/---
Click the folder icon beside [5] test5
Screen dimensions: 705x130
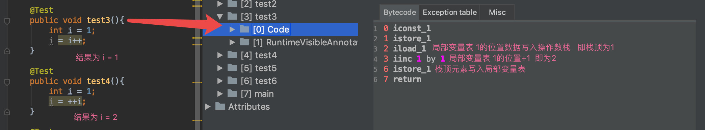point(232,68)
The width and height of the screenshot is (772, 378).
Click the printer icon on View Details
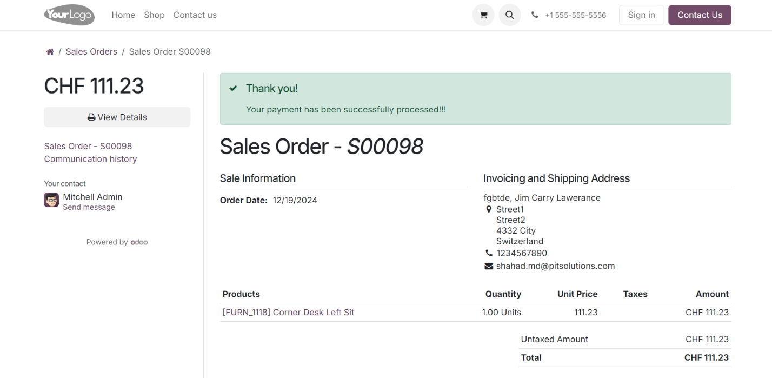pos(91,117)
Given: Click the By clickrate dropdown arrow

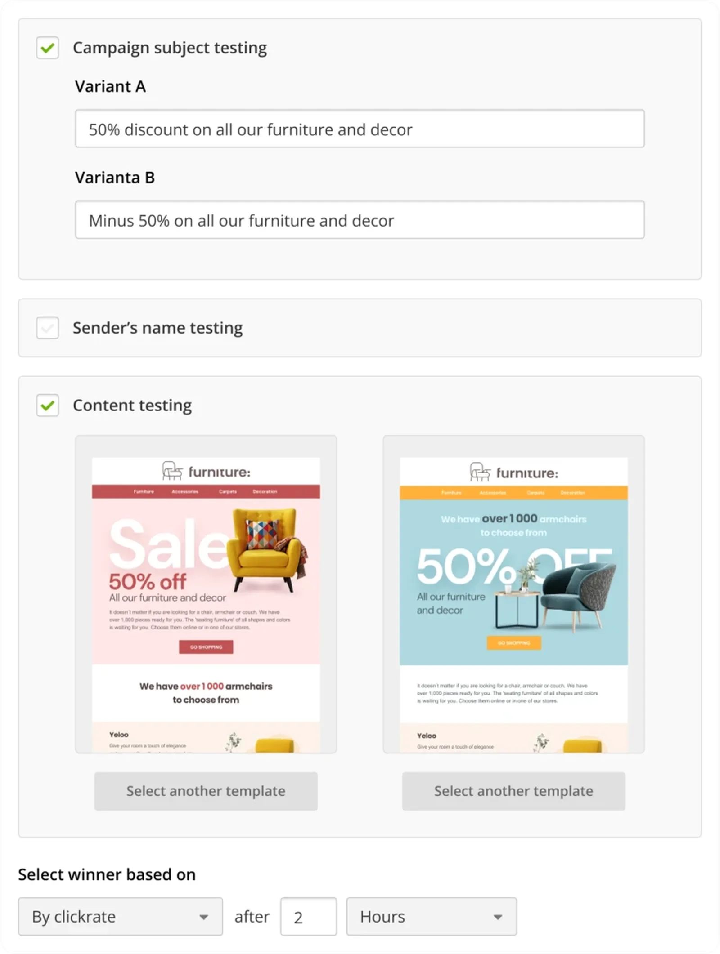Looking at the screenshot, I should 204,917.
\---
WORK TO COMPLETE:
Rewrite the records above as a two-column CSV with the header row record_text,answer. Give one row per record, with its text and its answer each in a single quoted field and line breaks replaced by spaces, and leave out the pictures.

OUTPUT FOR THIS EXERCISE:
record_text,answer
"Click the folder icon beside [5] test5 Screen dimensions: 705x130","point(232,68)"
"The width and height of the screenshot is (772, 378). Click the printer icon on View Details","pos(91,117)"
"Given: Click the By clickrate dropdown arrow","Looking at the screenshot, I should 204,917."